Indeed, the development and propagation of working-class expression was
given great urgency and placed at the core of this emergent cultural movement. In their eagerness to connect with wider audiences they found cheap
ways of publishing that by-passed the normal requirements of publishing a
book. For instance, one member of Basement Writers managed to utilize his
workplace resources:
[publishing] was done by that bloke … in his lunch hour.… But every week he’d
come with a box of about 500 print run of poems which he’d managed to get published. We thought this bloke was a miracle worker! He’d turn up almost every
week with a box. (Searle, 2000)
Groups aimed to make books accessible, cheap and directly available to people
through a variety of direct means and many were sold informally. In the 1970s
QueenSpark sold their magazine and publications through networks and door
to door in East Brighton; it even had a principled stand against selling through
bookshops (Yeo, 2001). The informal distribution of Jack Davitt’s poems in
the shipyards of the north-east over a number of years created a reputation
and readership for his work that would later help to make his books, published by Strong Words, into good sellers; fellow workers had copied and distributed ‘tons of poems’ among his workmates on the shipyard (Davitt, 2001;
Woodin, 2005b: 565). The paid worker for the Fed realized that he was in no
position to directly sell its first anthology, Writing, through established formal
networks; rather, distribution should be done informally. It was a book
… that needs to be ‘passed on’ where possible, personally. Writing is an idea and
not a commodity. It breaks down the barrier – the myth – that says, only the ‘educated’ can write or express themselves. (Kearney, 1979a)
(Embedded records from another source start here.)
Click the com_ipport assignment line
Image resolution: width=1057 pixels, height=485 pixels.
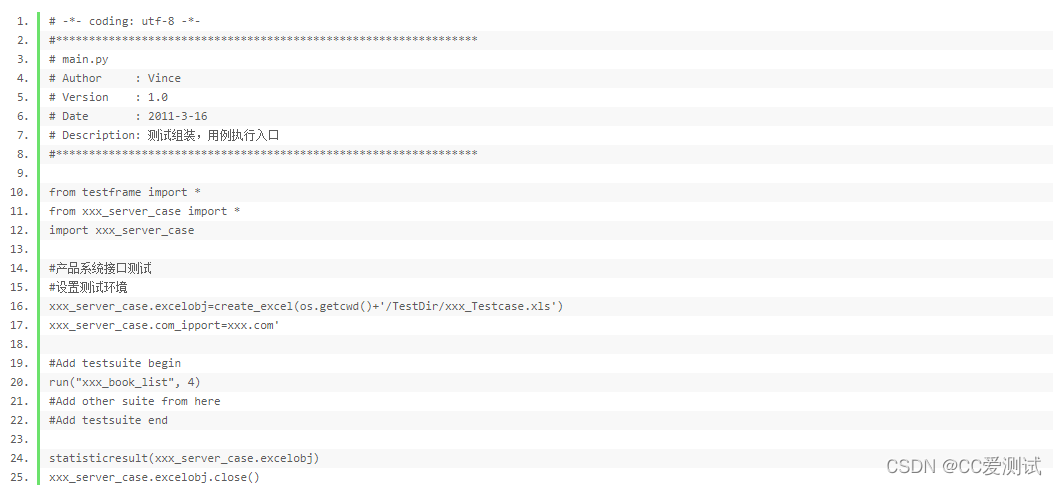pyautogui.click(x=164, y=325)

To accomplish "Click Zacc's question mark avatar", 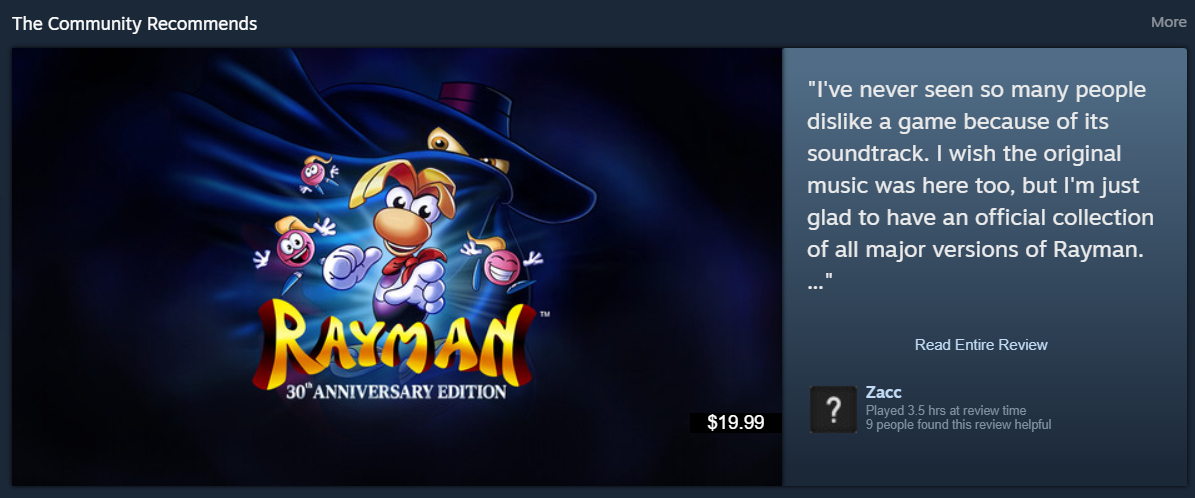I will pos(833,410).
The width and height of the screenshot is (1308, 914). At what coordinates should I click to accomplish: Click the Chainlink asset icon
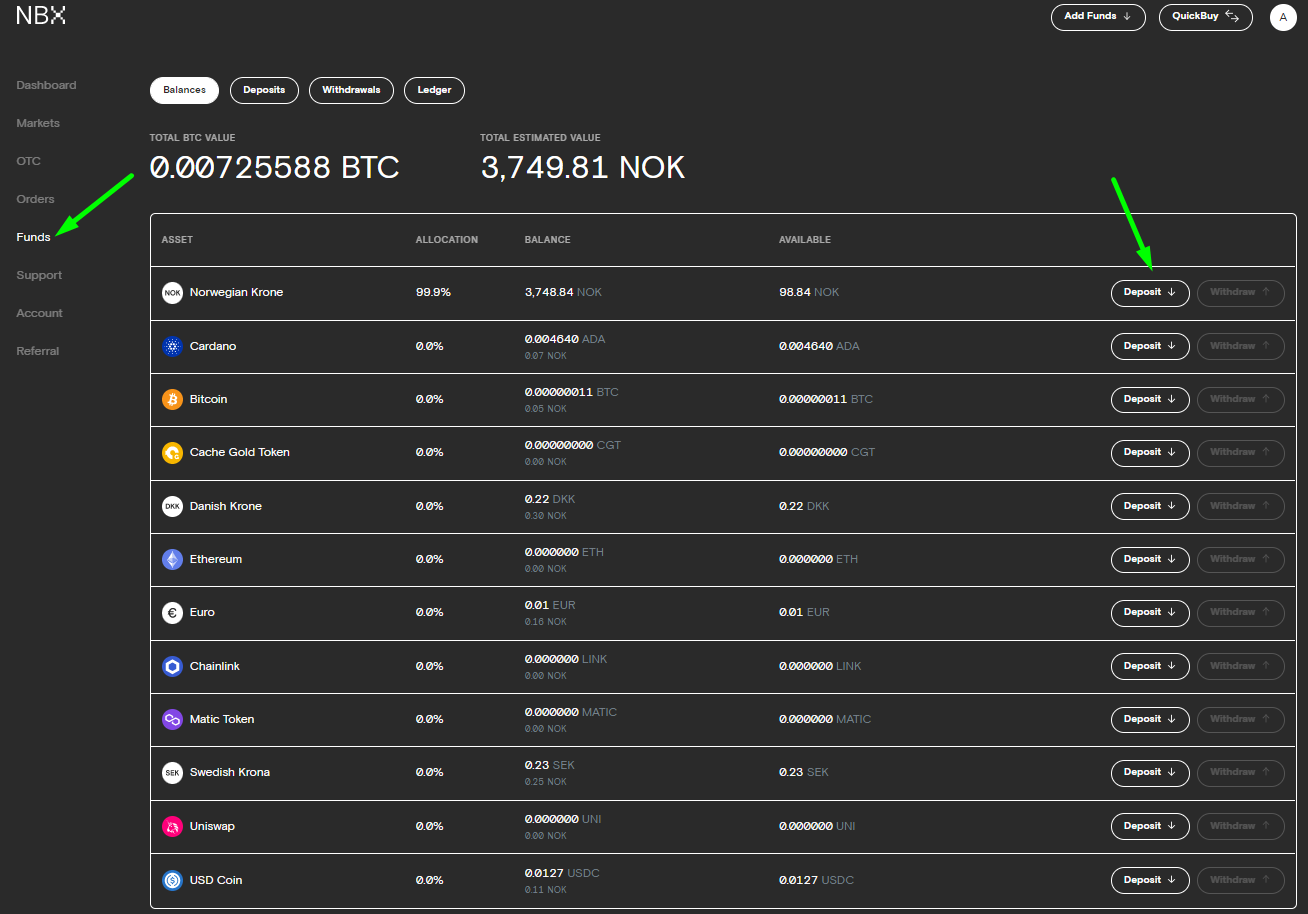(172, 666)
Woodin, Working-class writing
85
Readings and book launches were also an important means of distributing
work to a wider audience. Basement Writers’ roadshows found young people
proselytizing poetry to groups around East London. In contrast to the staid
launches of commercial publishers these events created great excitement and
were truly celebrations of a writer’s work and life:
… they were on the barges, and if it was a Jewish autobiography, there’d be all
kinds of kosher food and there’d be klezmer music, great! … wonderful celebrations of the life, and people had their families and grandchildren.… That act of celebration … made the book, not like a conventional book … this was blood, sweat
and tears, this way, you know, ‘my life’! (Worpole, 1996b)
The success of these events meant they became established fixtures in the calendars of most groups. If run well they were also an opportunity to sell literally hundreds of copies and keep the whole of the cover price. Launches
enabled groups to engage directly with their audiences, which had been fostered over many years, as had the writing and production of a book (Worpole,
1990). They connected the writer to their social networks and communities
who, in turn, became book buyers, readers and, in some cases, writers. The
process of building audiences around collective cultural identity was a world
apart from the impersonal and individualizing trends of the market.
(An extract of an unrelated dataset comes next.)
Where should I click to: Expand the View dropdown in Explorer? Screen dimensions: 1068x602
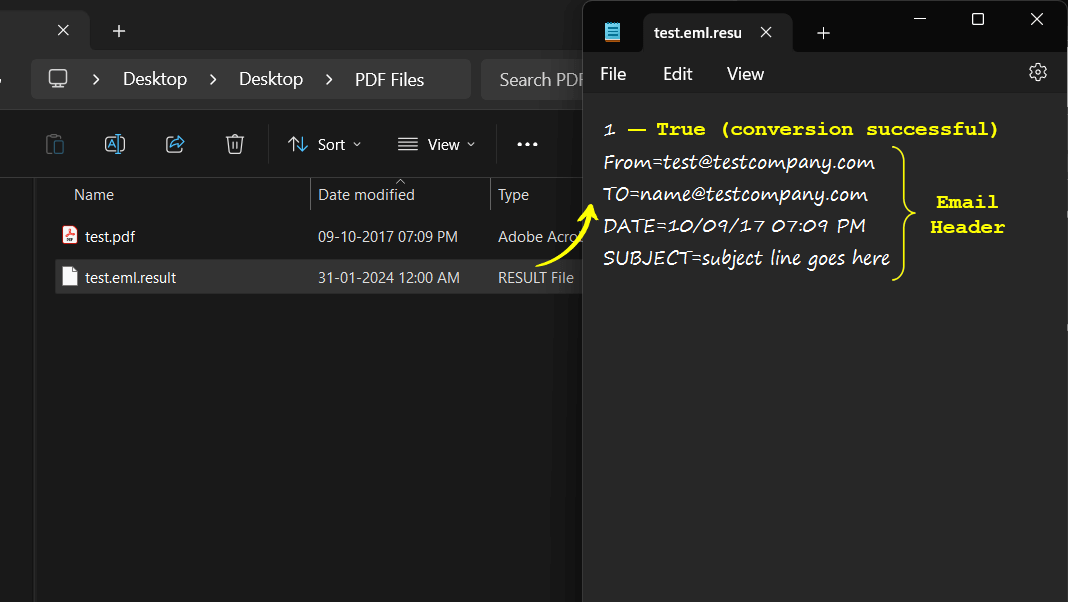(x=436, y=144)
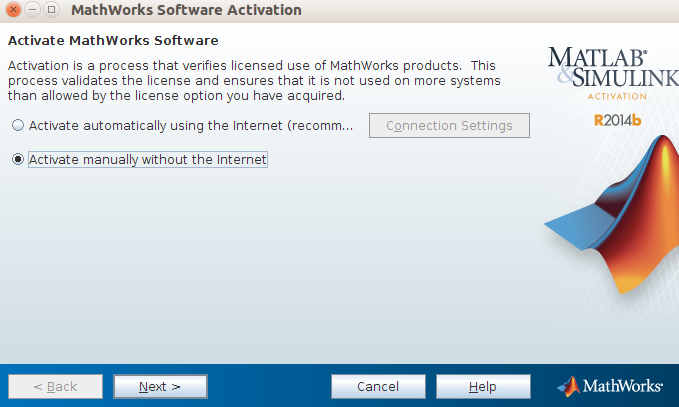Open Connection Settings
Image resolution: width=679 pixels, height=407 pixels.
(x=449, y=126)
The growing confidence and sense of cultural entitlement fuelled a wider
evangelism among writers keen to promote their own work and encourage
others to join them. This could lead to quite impromptu ‘performances’:
writer and Voices magazine editor Rick Gwilt remembers grabbing the mic to
read a poem at a Shakin’ Stevens concert and starting off-the-cuff readings in
pubs (Gwilt, 2000). Another writer, Sally Flood, once claimed she never got
on a bus without trying to sell a book of poetry,2 while others have stuck up
poetry posters and distributed leaflets through doors. Nick Pollard (2001), for
many years editor of the Federation magazine, remained a constant advocate
of writing, publishing and selling in such informal and enterprising ways.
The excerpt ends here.